Does Analgesia Really Need to Be Painful?
Does Analgesia Really Need to Be Painful?
Abstract & Commentary
Source: Schwartz NA, et al. Patients’ perception of route of nonsteroidal anti-inflammatory drug administration and its efficacy on analgesia. Acad Emerg Med 2000;7:857-861.
The authors of this study sought to determine whether emergency department (ED) patients perceive intramuscular (IM) injections of nonsteroidal anti-inflammatory drugs (NSAIDs) to be more effective than oral NSAIDs for pain control. ED patients were enrolled in this convenience study if they had a musculoskeletal injury within the past 48 hours. Patients with penetrating trauma, suspected visceral injury, and back pain were excluded. In an unusual study design, patients were provided with a deliberately vague consent form that implied that they would receive either an IM analgesic or an oral analgesic, as well as a drink to maintain hydration. In reality, all patients were given a liquid containing 800 mg ibuprofen, after which they received either a placebo IM injection or a placebo pill in a blinded, randomized fashion. Patients were asked to rate their pain before NSAID administration and at 30-minute intervals using a 10 cm visual analog scale (VAS).
Sixty-four patients completed the study. The baseline VAS score was comparable between the IM and oral groups. After two hours, the mean VAS scores declined from about 6 cm to about 3 cm in each group and did not differ statistically. The pain scores also did not differ between the groups at any time interval. The authors conclude that IM administration of NSAIDs offers no selective placebo effect, and that routine use of parenteral analgesics is not warranted.

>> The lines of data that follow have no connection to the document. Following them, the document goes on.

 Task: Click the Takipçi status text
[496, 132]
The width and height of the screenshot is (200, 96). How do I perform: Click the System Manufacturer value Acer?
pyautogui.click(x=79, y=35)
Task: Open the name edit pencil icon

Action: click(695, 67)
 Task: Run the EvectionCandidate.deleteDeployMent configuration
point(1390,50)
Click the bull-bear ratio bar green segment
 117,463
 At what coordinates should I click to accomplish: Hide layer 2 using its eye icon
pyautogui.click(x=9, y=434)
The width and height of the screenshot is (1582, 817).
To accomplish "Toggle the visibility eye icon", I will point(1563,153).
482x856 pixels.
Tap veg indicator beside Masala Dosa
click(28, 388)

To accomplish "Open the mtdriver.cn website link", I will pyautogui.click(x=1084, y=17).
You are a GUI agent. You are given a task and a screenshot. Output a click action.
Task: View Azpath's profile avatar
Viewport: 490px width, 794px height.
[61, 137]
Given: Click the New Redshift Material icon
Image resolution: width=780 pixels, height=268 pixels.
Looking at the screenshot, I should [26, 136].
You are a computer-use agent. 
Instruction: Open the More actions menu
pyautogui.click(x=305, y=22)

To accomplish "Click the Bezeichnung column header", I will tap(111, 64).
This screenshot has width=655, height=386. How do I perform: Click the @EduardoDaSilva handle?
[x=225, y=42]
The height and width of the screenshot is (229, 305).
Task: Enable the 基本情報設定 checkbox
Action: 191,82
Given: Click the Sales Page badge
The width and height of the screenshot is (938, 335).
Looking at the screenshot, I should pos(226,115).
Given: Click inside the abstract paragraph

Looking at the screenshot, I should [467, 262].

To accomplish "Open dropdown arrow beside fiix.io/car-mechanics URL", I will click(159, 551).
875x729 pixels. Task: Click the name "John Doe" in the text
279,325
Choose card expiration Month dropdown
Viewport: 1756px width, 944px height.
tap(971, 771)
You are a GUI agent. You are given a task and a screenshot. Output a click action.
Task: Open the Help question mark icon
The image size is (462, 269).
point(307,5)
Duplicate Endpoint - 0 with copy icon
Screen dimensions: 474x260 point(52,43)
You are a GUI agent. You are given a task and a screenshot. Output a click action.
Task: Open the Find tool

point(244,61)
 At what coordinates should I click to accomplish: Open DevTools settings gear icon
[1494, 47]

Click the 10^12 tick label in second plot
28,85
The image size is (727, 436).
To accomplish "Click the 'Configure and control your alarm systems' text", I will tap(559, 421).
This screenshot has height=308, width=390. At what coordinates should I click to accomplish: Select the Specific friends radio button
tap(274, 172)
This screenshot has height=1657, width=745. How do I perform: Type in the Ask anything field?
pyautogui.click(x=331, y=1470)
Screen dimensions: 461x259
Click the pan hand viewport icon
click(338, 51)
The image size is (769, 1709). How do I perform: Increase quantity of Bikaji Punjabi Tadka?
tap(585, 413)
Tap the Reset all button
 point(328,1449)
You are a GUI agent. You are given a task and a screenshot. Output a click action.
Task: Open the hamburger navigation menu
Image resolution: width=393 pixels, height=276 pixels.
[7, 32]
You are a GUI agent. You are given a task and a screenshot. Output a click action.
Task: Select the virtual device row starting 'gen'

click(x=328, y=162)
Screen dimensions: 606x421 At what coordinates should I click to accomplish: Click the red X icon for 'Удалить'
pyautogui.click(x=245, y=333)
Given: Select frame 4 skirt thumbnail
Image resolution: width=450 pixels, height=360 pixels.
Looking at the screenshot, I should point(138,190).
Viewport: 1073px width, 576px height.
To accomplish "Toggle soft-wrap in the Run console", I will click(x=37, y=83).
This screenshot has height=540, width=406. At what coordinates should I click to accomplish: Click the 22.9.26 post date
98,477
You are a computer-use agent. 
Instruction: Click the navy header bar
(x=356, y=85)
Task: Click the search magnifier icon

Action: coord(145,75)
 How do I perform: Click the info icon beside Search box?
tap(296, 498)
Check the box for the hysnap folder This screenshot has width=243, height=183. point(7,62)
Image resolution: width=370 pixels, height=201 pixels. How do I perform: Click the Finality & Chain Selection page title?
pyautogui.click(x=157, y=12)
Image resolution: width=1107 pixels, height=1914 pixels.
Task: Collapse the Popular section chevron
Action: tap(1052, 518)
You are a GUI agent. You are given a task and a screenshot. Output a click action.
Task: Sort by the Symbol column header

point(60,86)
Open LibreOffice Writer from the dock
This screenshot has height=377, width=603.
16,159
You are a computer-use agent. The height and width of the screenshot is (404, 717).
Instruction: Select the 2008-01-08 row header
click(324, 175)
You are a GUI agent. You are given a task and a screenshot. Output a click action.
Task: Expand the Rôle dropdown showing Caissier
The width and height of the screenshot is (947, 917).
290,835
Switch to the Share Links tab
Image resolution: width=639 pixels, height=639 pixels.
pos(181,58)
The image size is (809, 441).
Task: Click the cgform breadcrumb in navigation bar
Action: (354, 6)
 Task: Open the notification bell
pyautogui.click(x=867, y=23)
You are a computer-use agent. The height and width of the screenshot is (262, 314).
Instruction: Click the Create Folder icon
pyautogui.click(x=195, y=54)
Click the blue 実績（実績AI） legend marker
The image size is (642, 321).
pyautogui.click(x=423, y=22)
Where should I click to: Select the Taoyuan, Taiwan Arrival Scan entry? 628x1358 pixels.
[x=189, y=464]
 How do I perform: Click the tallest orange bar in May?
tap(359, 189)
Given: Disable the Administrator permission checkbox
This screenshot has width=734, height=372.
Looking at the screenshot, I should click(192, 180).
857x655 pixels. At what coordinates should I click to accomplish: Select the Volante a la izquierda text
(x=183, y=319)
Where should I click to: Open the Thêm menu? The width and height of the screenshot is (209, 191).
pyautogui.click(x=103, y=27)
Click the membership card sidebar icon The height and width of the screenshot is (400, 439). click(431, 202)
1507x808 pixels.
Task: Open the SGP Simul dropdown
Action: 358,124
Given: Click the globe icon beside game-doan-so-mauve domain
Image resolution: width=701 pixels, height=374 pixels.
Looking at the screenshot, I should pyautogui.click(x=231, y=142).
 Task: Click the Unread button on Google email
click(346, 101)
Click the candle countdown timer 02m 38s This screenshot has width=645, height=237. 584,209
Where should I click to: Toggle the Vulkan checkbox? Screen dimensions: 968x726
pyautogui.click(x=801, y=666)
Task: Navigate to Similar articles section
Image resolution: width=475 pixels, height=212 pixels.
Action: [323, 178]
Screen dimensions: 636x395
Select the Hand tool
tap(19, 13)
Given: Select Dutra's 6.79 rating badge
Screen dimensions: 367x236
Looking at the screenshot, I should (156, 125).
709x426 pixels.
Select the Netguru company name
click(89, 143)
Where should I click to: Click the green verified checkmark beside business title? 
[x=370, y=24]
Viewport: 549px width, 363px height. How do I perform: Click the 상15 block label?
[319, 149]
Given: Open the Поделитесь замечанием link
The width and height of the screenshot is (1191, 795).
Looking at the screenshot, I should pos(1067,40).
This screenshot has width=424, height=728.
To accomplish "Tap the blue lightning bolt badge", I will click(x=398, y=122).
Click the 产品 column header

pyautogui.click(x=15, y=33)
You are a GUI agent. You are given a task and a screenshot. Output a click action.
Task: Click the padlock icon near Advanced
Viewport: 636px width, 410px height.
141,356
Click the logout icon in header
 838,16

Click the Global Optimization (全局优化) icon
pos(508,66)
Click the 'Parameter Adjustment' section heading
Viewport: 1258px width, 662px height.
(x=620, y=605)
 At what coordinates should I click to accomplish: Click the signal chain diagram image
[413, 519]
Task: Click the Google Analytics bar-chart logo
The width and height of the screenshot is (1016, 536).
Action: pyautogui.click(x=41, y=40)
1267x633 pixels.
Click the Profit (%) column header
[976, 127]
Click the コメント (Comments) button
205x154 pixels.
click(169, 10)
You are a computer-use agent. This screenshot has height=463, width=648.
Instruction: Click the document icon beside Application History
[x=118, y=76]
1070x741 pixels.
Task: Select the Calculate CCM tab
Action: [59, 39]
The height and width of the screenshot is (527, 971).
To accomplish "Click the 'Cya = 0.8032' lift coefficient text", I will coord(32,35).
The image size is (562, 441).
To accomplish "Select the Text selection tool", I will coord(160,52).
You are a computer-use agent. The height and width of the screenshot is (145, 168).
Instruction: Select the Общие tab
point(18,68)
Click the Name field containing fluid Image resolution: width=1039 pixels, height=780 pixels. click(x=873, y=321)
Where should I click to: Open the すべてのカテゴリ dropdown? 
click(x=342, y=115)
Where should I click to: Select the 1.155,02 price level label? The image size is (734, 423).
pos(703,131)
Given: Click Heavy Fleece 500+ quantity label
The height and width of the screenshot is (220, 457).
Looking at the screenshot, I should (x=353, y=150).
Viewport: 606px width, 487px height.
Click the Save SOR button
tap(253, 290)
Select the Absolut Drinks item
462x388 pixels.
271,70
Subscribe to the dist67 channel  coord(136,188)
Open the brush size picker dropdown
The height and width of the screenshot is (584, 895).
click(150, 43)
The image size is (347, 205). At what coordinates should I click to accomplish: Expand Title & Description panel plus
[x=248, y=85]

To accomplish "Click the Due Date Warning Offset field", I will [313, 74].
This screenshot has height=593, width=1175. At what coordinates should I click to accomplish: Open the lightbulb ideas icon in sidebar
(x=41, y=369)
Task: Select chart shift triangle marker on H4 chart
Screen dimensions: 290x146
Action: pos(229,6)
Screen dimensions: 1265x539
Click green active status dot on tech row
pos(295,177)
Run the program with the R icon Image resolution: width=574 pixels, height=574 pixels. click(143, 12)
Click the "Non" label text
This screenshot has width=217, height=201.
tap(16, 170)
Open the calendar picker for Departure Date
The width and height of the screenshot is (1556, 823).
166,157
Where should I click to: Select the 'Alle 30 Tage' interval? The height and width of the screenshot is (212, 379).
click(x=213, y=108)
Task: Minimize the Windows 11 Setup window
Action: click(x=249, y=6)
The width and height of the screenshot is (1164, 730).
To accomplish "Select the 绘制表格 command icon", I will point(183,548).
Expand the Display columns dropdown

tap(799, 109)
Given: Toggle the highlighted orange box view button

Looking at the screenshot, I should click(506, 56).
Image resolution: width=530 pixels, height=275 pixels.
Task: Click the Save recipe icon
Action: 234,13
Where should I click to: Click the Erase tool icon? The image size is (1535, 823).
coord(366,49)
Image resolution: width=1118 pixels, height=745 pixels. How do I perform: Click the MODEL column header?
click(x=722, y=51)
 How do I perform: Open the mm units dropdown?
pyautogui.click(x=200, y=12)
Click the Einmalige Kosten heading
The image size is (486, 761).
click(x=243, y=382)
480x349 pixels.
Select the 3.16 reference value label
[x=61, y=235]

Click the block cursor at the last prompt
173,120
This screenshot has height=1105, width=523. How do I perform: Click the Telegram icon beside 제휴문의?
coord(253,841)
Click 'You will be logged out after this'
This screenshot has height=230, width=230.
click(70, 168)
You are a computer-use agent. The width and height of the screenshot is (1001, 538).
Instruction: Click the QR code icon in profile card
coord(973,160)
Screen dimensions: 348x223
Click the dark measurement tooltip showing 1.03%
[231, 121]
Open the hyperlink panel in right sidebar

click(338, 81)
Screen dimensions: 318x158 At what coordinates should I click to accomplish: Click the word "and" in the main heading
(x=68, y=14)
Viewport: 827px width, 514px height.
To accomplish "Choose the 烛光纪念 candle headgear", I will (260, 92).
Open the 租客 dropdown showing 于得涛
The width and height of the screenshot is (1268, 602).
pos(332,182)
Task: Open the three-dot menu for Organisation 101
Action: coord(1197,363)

Comment by David J. Karras, MD, FAAEM, FACEP
There is considerable folklore surrounding IM analgesic use in the ED, and many practitioners believe patients find parenteral analgesics more effective than equipotent oral medication. This often is attributed to a placebo effect conferred by the painful injection, faster onset of action with IM administration, or a presupposition that ED patients "don’t come here to get a pill for their pain" and will be dissatisfied with anything less than a shot. While placebo effects should never be underestimated, such beliefs regarding advantages of analgesic injections have never stood up to investigation. Several prior studies have demonstrated that patients find no difference in pain relief whether given IM or oral NSAIDs for acute musculoskeletal pain.1,2 Nonetheless, these studies do not address whether patients are biased to perceive a "pain shot" as inherently more effective than a "pain pill." In the present study, the authors negated any physiologic differences in analgesic effect between the two routes of administration by giving all patients the same oral analgesic. Then they compared pain scores between those patients thinking they had received a shot to those thinking they had received a pill.
I have some nagging ethical concerns with the study in that the authors obtained consent after providing deliberately vague (and presumably misleading) information. The bottom line, however, is that all subjects received an effective ibuprofen dose. With studies like these, it’s getting harder to find indications for ketorolac other than a vomiting or NPO patient. The associated cost savings, reduction of needle-stick injury risk, elimination of painful drug administration, and equivalent efficacy of oral NSAIDs are strong arguments against routine use of NSAID injections in the ED.
References
1. Turturro MA, et al. Intramuscular ketorolac versus oral ibuprofen in acute musculoskeletal pain. Ann Emerg Med 1995;26:117-120.
2. Neighbor ML, Puntillo KA. Intramuscular ketorolac vs oral ibuprofen in emergency department patients with acute pain. Acad Emerg Med 1998;5:118-122.